Collected data

........

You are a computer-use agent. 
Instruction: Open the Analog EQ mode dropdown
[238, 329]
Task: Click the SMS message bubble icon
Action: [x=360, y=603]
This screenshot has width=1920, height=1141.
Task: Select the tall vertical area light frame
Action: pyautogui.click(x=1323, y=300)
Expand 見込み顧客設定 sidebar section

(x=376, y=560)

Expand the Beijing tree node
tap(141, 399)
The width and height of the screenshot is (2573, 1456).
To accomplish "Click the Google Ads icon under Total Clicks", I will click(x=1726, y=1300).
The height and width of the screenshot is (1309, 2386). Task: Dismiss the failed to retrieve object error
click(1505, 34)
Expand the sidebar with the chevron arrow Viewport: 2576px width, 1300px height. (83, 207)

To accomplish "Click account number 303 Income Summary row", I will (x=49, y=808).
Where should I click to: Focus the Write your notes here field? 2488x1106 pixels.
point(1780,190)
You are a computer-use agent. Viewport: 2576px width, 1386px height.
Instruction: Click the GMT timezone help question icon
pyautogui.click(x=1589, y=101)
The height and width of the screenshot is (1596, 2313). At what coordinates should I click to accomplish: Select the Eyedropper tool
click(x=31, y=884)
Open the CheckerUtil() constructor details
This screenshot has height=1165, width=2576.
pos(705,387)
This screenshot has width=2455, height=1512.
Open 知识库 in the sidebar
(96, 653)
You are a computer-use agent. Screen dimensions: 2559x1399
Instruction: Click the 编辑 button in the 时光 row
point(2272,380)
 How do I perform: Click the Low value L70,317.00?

........

● **Exercise goal**
From the records above, copy out the line with "Expand the sidebar", the line with "You are a computer-use agent. Viewport: 2576px", and every line between them, word for word.

● **Solution for this exercise**
Expand the sidebar with the chevron arrow Viewport: 2576px width, 1300px height. (83, 207)

To accomplish "Click account number 303 Income Summary row", I will (x=49, y=808).
Where should I click to: Focus the Write your notes here field? 2488x1106 pixels.
point(1780,190)
You are a computer-use agent. Viewport: 2576px width, 1386px height.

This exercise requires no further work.